This feature originally appeared in Wirtschaft Magazine on November 18, 2018.
At first glance she looks as if butter wouldn't melt in her mouth: Jill Ader's presence is precisely what one would expect of an Englishwoman: soft-spoken, a touch on the formal side, and with that typically dry British sense of humor.
That said, the new woman at the helm of Switzerland’s largest executive search firm, Egon Zehnder, is highly unlikely to go down in the company's history as harmless. Even her appointment made waves: With her election to chairwoman of the executive search giant she made it clear that she is a past master of C-suite power games. In the race for the top job, Ader coolly and surprisingly left CEO Rajeev Vasudeva trailing in her wake. In the meantime, he is no longer CEO but just a partner at the firm.
She's aiming to change quite a few things but hold fast to the values.
Jill Ader took up her new role on November 1. As she did so, she also put an end to two traditions: Firstly, ever since the firm’s founding father Egon Zehnder stepped down eighteen years ago, the CEO has always gone on to chair this discreet executive search firm with its headquarters in Zurich. And secondly, Ader is the first woman ever to hold the top job at Egon Zehnder.
“The days of the dominant heroic leader are over. We need integrational leaders who are capable of self-reflection.”
Jill Ader, Egon Zehnder Chairwoman
“I wanted to give the partners a real choice,” says the 58-year-old manager. “What kind of firm would only put forward a single candidate for such an important position?”
A mother of three grown-up children, Ader hints at wanting to change quite a few things at the firm, which posts annual revenues of 670 million Swiss francs and is the global number three in the field of executive search. In order to do so, in the foreseeable future she will be moving to Zurich.
In Switzerland, if not elsewhere, the firm has a relatively traditional, conservative, male-dominated image – for which in women’s business circles it occasionally comes in for private criticism. In a substantial article written a couple of years ago, business journal Bilanz referred to the corporate culture as being “almost like a religious order”.
Ader considers the description exaggerated. And yet working for Zehnder is something like a mission. Speak with partners and consultants and you sense a certain conceit vis-à-vis the competition, from whom as a matter of principle no employees are recruited. Because in its executive search role, Zehnder works for fixed fees and not for a commission that depends on the annual salary of the successful candidate. That’s what the competition does and the people at Zehnder expressly distance themselves from a practice that tends to drive the salaries of corporate leaders even higher.
“Egon laid down fantastic values that we are not about to change, and these include our system of fees,” says the new boss.

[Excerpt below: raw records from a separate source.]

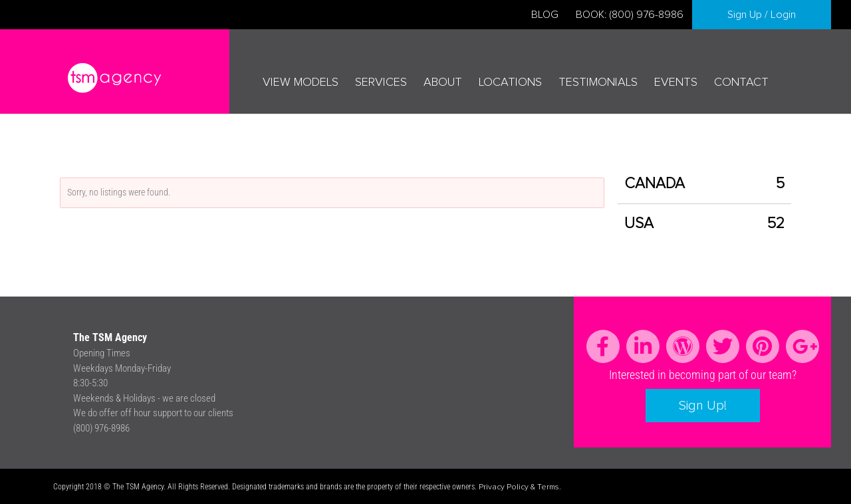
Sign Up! (703, 406)
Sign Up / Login (761, 15)
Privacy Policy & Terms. (520, 487)
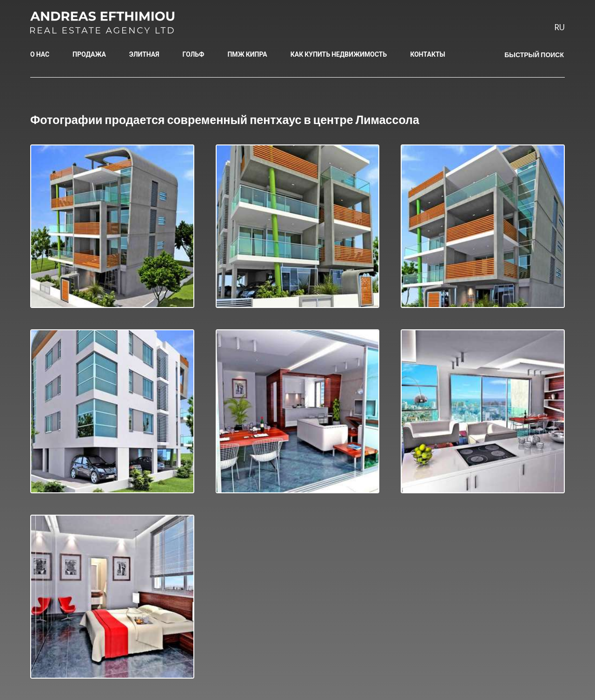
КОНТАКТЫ (427, 54)
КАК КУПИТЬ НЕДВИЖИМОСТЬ (339, 54)
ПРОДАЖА (89, 54)
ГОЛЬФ (193, 54)
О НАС (40, 54)
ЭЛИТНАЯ (144, 54)
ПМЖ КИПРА (247, 54)
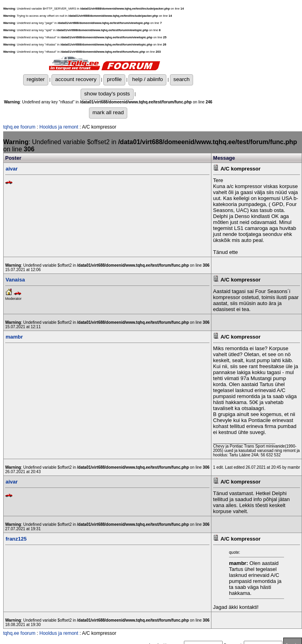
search (182, 79)
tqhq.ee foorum (19, 127)
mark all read (108, 112)
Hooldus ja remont (59, 127)
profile (114, 79)
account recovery (76, 79)
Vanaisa (15, 279)
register (36, 79)
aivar (12, 168)
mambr (14, 337)
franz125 (16, 539)
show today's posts (107, 93)
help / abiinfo (147, 79)
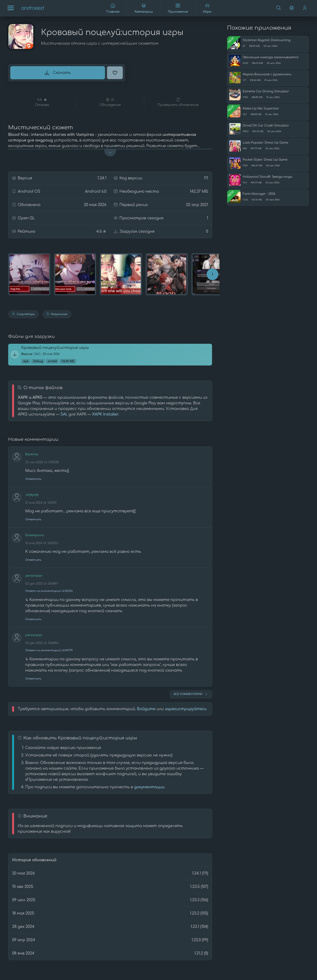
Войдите (146, 709)
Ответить (33, 479)
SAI (64, 414)
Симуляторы (24, 314)
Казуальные (57, 314)
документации (149, 787)
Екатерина (34, 535)
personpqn (33, 576)
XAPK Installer (105, 414)
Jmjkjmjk (32, 495)
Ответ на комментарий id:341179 (49, 651)
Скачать (57, 73)
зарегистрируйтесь (186, 709)
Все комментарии (191, 694)
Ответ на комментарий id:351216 (49, 591)
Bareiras (32, 454)
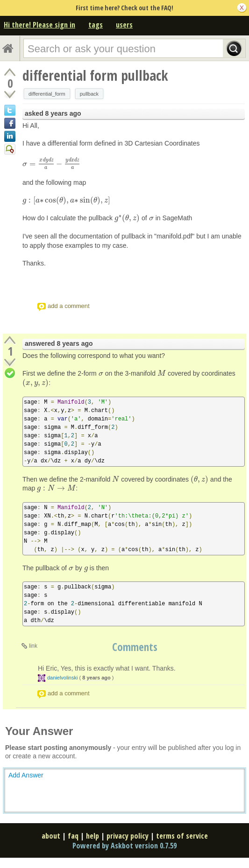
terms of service (182, 836)
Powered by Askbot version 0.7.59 (124, 846)
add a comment (69, 306)
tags (95, 25)
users (124, 25)
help (92, 836)
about (51, 836)
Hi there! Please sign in (39, 25)
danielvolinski (62, 678)
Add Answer (26, 775)
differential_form (47, 94)
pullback (89, 94)
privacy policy (128, 836)
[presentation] (51, 164)
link (33, 646)
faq (73, 836)
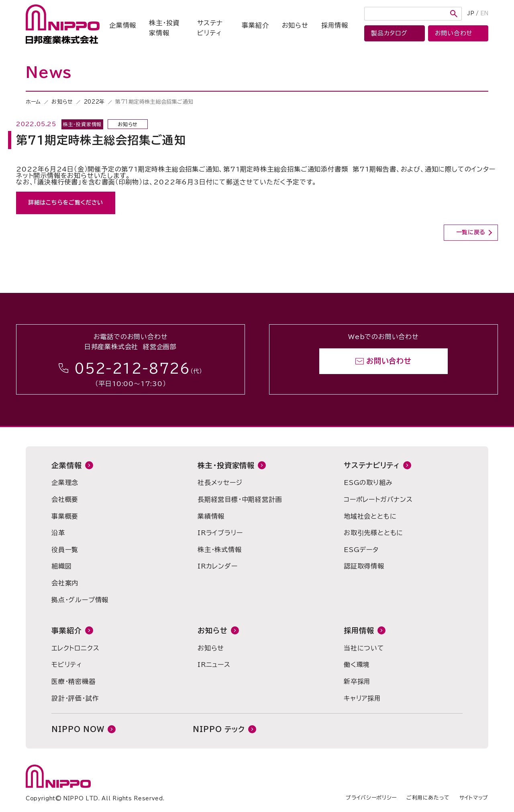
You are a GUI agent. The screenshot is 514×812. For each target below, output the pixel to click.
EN (484, 13)
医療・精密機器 (73, 681)
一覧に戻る (471, 232)
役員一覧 (65, 550)
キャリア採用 (362, 698)
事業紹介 (255, 25)
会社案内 (65, 583)
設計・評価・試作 (75, 698)
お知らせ (295, 25)
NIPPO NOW (78, 729)
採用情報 (335, 25)
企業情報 (122, 25)
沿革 (58, 533)
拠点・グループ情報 (80, 600)
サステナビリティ (210, 28)
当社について (364, 648)
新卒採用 (357, 681)
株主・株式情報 (220, 550)
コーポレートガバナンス (378, 499)
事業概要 (65, 516)
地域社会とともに (370, 516)
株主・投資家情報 (164, 28)
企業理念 (65, 483)
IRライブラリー (220, 533)
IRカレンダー (218, 566)
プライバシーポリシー (371, 798)
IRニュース (214, 665)
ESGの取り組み (368, 483)
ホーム (33, 102)
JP (471, 13)
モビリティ (67, 665)
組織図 (61, 566)
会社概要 (65, 499)
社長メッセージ (220, 483)
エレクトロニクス (75, 648)
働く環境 (357, 665)
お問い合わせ (389, 361)
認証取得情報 (364, 566)
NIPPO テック (219, 729)
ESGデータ (361, 550)
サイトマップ (474, 798)
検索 (454, 14)
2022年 (94, 102)
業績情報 (211, 516)
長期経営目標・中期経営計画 (240, 499)
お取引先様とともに (373, 533)
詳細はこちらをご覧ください (65, 202)
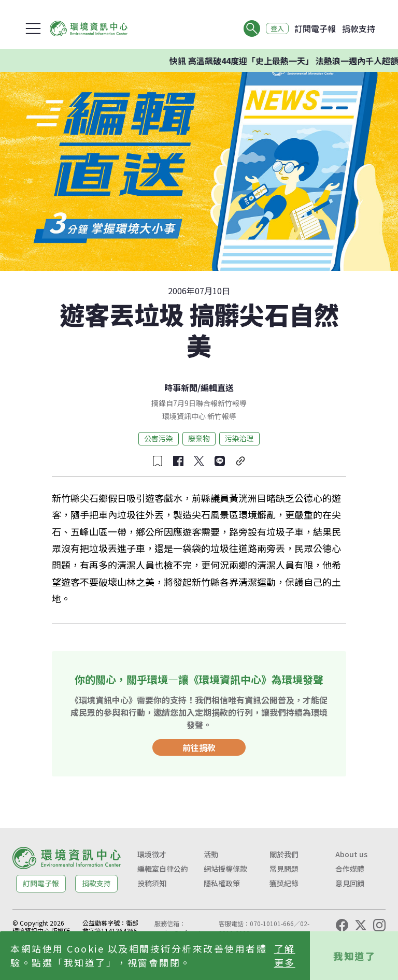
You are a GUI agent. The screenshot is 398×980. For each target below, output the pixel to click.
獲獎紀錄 (284, 883)
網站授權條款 (225, 869)
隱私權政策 (222, 883)
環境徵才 (152, 854)
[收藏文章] (158, 461)
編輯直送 (217, 387)
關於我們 (284, 854)
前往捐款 (199, 747)
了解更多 (285, 955)
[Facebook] (342, 925)
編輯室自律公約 (163, 869)
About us (351, 854)
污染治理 (239, 438)
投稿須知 (152, 883)
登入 (275, 28)
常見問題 (284, 869)
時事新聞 (181, 387)
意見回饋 (350, 883)
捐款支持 (359, 28)
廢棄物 (199, 438)
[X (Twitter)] (361, 925)
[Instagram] (379, 925)
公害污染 (159, 438)
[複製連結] (240, 461)
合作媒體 (350, 869)
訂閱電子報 (315, 28)
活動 (211, 854)
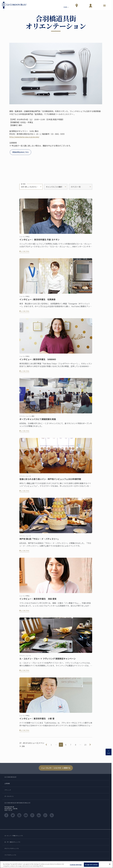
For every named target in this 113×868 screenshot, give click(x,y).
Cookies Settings (75, 865)
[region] (56, 864)
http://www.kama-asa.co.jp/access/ (24, 137)
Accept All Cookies (91, 865)
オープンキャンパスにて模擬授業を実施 (38, 421)
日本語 (66, 7)
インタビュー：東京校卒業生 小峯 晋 (37, 720)
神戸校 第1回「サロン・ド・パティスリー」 (39, 541)
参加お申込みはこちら (21, 152)
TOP (109, 752)
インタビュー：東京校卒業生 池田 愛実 (38, 600)
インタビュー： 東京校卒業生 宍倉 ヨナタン (39, 241)
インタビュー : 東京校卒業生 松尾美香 (37, 301)
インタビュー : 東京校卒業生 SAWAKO (38, 361)
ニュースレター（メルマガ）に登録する (56, 768)
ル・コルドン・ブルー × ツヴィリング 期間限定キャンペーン (47, 660)
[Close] (110, 864)
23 (85, 745)
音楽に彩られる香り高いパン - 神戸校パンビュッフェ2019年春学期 (50, 481)
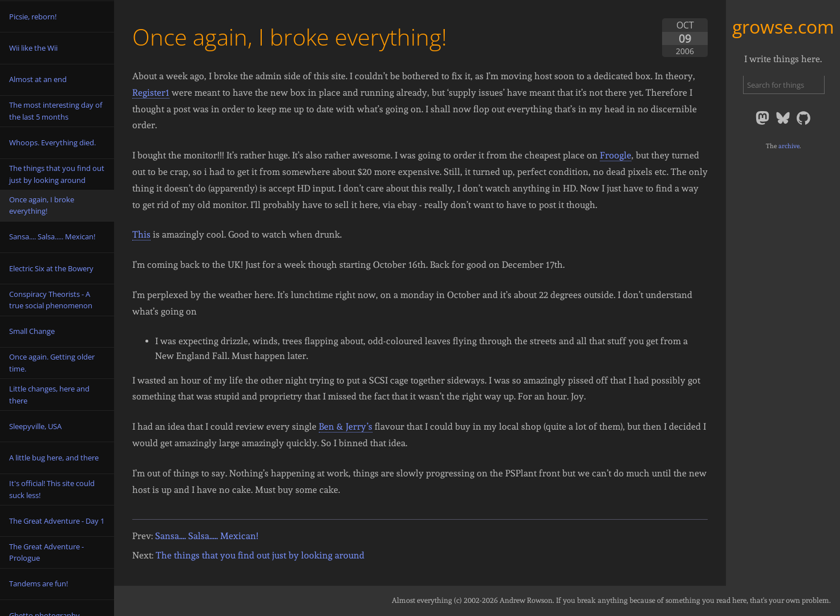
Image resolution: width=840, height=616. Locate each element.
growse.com (783, 26)
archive (789, 146)
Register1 (151, 92)
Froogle (615, 155)
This (141, 234)
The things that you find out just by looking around (260, 555)
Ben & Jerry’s (346, 426)
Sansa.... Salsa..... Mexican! (206, 536)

The firm’s founding father, now 88, congratulated Ader on her election as they lunched together.
The proportion of women partners is to rise from 24 to 30 percent
It emerges clearly that as the first woman to head up Egon Zehnder, one major topic that Ader, who holds an MBA from the London Business School, is aiming to drive forward is diversity. While women are in demand for leadership roles around the world, and clients now invariably want to see female candidates included among those presented as potential CEOs, Egon Zehnder itself still has some ground to make up when it comes to gender parity. 24 percent of its partners are women. “Of course I’m not happy with that,” says Ader.
As a manager herself, Ader knows from experience what women have to contend with in the attempt to deal successfully with both their profession and a family, and how wearing it can be. “When I had my third child I hit a crisis and began to doubt whether I would ever find my way back into my job,” she recalls. At the time, her husband encouraged her by saying that it was perfectly OK with him if she decided to stay at home. “Just knowing that I had the option of stopping work gave me strength,” Ader says.
In the next five years, she wants to increase the proportion of female partners to at least 30 percent. She is convinced that female strengths, which in the past have rarely been brought to bear, are more in demand in the new world of business. “The days of the dominant heroic leader are over,” she says. “That’s not the way it works anymore. We need integrational leaders who are capable of self-reflection.”
This poses new challenges for the executive search industry as a whole, given that it was geared to reviewing candidates for the top job in terms of their past performance and presence. Today, Ader says, they need to be examined in terms of how well they know themselves and how they approach their own weaknesses. “Most top managers are unaccustomed to dealing with their own vulnerability,” she says. And for Ader it is precisely this self-reflection that is a must for leaders who hope to succeed.
This is why Egon Zehnder is aiming to expand its leadership advisory business. Executive search remains its core activity – an activity that is currently growing, above all in Germany, the USA and the UK, but in Switzerland too. But for a long time now Zehnder has also been focusing on the field of executive development, where the firm posted double-digit revenue growth last year. And Jill Ader is aiming to foster that growth.